SPSSX Discussion

SAS-Code -> SPSS-Code = spaghetti code ?

Classic

List

Threaded

5 messages Options

Hans-Peter Oskamp

SAS-Code -> SPSS-Code = spaghetti code ?

Hi,

I'm new to SPSS and habe some experience in SAS.
I managed to "translate" below SAS-Statements into SPSS (i.e. correct result) but my SPSS-Code looks like spaghetti code compared to the - in my eyes - quite readable SAS-Code (multiple Match Statements for 1 step in SAS).

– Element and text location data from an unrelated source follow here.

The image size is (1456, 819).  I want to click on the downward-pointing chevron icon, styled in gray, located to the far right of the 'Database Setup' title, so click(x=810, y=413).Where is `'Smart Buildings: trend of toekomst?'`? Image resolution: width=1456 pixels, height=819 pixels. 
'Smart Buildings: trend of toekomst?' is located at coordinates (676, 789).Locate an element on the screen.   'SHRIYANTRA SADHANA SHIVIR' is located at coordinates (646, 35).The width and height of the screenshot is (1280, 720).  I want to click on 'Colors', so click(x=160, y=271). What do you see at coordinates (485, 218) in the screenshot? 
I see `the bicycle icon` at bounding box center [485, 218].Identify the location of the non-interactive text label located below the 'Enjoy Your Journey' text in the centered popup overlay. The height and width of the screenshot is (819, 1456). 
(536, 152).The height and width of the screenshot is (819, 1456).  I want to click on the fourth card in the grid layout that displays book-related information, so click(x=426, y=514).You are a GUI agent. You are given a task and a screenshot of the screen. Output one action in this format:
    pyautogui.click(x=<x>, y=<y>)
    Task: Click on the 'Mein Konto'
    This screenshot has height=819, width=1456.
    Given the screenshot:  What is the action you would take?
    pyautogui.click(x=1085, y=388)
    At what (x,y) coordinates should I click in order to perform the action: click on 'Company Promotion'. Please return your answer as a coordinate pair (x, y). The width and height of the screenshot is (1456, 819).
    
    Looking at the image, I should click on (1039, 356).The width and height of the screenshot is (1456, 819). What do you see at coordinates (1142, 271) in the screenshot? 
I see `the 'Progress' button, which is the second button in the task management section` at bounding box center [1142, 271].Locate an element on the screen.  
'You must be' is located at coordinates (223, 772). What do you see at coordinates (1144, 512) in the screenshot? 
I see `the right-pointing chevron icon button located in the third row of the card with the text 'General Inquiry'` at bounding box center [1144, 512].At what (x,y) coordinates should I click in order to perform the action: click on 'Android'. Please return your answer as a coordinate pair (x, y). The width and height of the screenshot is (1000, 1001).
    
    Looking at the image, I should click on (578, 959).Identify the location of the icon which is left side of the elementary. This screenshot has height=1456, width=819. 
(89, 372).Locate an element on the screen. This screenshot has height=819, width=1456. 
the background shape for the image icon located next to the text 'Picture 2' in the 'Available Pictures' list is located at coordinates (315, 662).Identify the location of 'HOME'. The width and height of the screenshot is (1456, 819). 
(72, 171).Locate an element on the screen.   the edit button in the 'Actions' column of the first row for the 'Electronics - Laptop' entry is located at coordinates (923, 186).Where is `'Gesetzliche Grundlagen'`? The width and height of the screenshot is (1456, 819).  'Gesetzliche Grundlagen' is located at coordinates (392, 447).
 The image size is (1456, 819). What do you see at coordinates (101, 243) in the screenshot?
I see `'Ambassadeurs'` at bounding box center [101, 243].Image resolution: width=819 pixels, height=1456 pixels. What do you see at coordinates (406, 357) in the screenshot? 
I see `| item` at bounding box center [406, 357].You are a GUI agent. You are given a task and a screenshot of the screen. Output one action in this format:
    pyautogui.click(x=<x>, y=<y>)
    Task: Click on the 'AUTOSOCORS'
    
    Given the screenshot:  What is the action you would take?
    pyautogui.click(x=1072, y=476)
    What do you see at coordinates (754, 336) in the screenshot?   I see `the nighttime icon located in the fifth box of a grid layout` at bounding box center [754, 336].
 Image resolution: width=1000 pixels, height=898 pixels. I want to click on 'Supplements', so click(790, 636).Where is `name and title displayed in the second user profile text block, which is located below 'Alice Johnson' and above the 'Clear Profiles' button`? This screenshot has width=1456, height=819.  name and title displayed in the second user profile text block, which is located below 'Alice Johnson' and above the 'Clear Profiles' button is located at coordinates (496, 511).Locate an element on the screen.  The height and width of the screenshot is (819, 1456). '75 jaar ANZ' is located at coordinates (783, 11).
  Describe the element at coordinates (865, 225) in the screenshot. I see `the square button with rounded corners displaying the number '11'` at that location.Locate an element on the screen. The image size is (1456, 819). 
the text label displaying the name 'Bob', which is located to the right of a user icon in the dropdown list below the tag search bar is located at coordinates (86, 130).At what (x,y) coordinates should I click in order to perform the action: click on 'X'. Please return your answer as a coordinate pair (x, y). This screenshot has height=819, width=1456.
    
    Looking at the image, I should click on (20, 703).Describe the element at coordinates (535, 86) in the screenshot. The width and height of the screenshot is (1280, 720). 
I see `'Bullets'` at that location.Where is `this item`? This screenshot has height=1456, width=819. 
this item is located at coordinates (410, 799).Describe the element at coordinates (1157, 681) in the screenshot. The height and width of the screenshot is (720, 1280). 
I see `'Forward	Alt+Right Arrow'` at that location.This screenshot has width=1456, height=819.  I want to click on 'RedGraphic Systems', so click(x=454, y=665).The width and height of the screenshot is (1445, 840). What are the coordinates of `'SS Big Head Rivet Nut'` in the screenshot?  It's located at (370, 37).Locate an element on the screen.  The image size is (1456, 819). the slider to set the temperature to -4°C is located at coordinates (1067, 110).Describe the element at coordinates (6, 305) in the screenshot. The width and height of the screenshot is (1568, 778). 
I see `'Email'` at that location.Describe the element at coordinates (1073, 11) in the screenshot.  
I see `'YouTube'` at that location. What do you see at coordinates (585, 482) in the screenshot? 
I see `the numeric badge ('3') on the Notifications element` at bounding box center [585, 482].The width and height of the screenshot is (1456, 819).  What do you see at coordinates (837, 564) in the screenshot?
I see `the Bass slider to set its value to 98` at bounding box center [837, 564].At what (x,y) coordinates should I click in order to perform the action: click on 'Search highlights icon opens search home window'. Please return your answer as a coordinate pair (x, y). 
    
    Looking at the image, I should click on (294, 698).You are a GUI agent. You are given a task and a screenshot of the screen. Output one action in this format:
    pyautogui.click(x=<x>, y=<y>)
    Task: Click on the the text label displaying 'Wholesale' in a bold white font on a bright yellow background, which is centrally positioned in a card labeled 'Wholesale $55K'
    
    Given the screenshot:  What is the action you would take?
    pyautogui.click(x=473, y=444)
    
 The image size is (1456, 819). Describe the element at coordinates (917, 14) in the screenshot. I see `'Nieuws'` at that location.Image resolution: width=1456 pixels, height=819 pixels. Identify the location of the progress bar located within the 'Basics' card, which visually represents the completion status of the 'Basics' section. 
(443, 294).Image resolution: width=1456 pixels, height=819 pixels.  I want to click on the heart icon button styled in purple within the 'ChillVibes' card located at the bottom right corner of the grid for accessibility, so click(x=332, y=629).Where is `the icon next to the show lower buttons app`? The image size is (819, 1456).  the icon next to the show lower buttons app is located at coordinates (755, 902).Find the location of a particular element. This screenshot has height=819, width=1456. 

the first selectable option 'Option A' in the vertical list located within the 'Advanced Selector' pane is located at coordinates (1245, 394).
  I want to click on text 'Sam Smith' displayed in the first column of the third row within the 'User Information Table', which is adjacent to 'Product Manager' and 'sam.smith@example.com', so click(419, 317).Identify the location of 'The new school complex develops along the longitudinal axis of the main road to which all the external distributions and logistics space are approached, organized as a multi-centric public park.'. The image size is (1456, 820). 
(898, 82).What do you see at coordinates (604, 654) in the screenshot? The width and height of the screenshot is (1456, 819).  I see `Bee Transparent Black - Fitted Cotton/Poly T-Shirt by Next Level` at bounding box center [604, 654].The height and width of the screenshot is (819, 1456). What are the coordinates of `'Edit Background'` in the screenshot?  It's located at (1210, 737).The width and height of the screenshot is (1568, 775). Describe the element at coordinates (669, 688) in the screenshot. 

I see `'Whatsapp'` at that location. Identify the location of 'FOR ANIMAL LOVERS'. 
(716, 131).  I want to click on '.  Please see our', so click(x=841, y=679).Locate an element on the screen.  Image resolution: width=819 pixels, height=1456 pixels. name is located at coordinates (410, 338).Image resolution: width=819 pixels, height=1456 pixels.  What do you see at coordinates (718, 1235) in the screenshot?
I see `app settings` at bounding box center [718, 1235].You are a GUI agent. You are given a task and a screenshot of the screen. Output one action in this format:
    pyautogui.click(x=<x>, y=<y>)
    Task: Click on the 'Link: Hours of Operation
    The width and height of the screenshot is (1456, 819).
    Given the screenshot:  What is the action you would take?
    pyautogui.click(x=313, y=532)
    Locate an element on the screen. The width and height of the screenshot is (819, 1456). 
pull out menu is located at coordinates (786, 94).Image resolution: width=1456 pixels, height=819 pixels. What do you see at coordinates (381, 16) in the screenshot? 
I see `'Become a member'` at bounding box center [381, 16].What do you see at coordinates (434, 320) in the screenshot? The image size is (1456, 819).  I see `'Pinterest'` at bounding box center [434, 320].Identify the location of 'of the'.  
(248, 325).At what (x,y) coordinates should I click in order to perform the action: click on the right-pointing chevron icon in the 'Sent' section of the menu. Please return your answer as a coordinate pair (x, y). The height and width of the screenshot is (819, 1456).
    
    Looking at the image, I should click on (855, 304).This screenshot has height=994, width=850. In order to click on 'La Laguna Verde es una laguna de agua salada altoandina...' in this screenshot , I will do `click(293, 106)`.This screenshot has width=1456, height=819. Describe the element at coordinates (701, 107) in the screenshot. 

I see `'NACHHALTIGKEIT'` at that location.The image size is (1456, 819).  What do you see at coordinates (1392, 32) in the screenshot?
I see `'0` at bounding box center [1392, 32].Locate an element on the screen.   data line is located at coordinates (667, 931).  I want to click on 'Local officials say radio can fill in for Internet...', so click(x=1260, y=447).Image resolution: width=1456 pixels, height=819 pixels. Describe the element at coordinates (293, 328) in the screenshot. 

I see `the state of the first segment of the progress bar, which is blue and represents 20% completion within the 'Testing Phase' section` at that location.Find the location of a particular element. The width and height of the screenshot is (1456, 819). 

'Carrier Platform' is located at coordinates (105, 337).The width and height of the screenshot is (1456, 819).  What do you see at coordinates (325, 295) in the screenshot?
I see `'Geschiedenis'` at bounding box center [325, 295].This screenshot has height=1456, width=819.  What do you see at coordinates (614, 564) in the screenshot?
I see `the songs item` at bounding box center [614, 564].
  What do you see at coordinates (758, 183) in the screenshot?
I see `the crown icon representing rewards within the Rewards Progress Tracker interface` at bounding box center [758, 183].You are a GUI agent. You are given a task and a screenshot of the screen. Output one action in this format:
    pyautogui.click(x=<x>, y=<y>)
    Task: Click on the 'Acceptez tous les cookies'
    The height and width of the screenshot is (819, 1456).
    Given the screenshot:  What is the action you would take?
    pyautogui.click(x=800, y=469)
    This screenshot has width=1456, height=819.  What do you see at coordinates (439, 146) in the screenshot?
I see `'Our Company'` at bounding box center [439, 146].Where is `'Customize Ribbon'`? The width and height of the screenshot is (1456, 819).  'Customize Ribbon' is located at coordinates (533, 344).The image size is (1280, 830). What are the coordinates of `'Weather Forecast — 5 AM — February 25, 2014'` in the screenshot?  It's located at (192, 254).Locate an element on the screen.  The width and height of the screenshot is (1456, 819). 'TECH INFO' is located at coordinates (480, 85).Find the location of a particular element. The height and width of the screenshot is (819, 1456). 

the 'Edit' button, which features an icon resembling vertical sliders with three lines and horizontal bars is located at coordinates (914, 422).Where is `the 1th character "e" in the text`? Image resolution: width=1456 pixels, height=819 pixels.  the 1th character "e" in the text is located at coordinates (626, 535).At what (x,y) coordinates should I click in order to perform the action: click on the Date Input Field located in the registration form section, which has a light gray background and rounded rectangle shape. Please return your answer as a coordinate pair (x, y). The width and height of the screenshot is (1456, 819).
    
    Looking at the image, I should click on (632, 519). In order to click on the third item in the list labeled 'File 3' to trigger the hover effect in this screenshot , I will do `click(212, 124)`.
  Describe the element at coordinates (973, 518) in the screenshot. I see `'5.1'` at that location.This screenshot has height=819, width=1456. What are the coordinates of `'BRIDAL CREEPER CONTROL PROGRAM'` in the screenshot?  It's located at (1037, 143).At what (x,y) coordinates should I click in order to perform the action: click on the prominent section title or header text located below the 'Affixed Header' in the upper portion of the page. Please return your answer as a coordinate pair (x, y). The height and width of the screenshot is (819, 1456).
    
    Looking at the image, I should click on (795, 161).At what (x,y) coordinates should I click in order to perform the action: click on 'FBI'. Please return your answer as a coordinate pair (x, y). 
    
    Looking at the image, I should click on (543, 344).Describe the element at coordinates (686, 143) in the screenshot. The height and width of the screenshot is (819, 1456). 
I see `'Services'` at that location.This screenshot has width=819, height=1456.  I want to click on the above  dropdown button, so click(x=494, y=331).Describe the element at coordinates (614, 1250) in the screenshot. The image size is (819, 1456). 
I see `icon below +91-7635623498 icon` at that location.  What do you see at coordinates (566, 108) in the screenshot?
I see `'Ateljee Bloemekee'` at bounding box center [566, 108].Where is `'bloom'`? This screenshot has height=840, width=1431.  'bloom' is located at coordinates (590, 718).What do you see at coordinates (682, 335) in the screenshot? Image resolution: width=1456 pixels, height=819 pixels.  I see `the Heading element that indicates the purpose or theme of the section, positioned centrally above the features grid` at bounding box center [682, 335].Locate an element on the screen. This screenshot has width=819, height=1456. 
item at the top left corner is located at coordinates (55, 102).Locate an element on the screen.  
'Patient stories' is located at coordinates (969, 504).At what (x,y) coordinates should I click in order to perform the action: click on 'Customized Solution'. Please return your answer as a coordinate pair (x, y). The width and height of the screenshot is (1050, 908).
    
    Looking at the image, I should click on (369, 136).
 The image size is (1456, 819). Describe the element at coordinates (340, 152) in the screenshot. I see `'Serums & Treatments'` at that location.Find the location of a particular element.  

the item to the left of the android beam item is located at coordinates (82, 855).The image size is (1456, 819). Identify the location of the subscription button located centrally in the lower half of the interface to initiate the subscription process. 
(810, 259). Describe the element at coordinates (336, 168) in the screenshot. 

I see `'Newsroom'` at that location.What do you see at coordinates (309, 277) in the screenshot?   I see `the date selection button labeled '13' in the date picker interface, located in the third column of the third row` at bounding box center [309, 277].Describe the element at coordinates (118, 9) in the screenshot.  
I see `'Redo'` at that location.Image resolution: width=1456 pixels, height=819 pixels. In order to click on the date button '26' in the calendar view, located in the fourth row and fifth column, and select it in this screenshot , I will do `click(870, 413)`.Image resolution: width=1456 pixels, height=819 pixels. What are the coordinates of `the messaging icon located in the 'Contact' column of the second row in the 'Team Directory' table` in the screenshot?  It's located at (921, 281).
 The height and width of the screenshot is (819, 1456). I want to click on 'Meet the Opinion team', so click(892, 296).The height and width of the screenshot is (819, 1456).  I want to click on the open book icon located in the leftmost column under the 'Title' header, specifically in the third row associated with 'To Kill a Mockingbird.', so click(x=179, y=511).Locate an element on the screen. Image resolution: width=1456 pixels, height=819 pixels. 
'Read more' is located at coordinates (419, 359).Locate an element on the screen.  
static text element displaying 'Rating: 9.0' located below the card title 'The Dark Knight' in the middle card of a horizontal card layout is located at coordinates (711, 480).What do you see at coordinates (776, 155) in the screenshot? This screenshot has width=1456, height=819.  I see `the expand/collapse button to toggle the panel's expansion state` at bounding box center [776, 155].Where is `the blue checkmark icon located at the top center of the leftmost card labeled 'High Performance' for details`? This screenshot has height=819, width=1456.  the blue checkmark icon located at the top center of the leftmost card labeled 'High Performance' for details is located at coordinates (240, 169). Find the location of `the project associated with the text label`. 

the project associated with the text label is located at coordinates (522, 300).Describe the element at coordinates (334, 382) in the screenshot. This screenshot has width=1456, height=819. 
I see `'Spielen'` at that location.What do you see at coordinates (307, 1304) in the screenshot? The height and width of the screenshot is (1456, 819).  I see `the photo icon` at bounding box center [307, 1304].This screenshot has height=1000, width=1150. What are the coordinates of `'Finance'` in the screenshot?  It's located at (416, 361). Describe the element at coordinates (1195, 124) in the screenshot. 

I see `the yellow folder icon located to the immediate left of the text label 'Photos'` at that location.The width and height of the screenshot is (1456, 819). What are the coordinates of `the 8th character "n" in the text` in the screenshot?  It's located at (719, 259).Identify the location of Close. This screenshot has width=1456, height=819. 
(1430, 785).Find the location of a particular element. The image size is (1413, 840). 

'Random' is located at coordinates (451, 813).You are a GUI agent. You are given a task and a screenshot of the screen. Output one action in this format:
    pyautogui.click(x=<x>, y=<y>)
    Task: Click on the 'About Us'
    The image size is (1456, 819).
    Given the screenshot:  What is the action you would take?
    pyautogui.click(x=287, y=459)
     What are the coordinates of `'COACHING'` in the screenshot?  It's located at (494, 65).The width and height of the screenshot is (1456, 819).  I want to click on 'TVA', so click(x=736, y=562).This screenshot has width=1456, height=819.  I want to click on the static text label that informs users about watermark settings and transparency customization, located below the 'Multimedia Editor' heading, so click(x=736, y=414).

I'd like to ask if somebody knows a way to code one or both of the two tasks below in SPSS/Python that is quite elegant in terms of readability.

/* TabA & TabB unique by sorted by <key1,key2> */
/* create inner join & 2 result files wit the rows that are not matched, keep only certain vars*/

Data in_A_and_in_B
in_A_and_not_in_B
not_in_A_and_in_B
;
SET TabA (IN=A KEEP= key1 key2 var1a var2a)
TabB (IN=B KEEP= key1 key2 var1a var2a)
;
BY key1 key2;
IF A AND B THEN OUTPUT in_A_and_in_B;
ELSE IF A THEN OUTPUT in_A_and_not_in_B;
ELSE OUTPUT not_in_A_and_in_B;
END;
RUN;

/* cartesian product with SAS, TabC & TabD not unique by <key1,key2> */

PROC SQL;
CREATE TABLE cartesian AS
SELECT C.* D.*
FROM TabC, TabD
WHERE TabC.key1 = TabD.key1
AND TabC.key2 = TabD.key2
;
QUIT;

Richard Ristow

Re: SAS-Code -> SPSS-Code I. Combining files

At 08:48 AM 10/11/2010, Hans-Peter Oskamp wrote:

I managed to "translate" below SAS-Statements into SPSS (i.e. correct
result) but my SPSS-Code looks like spaghetti code. I'd like to ask if somebody knows a way to code one or both of the two tasks below in SPSS/Python that is quite elegant in terms of readability.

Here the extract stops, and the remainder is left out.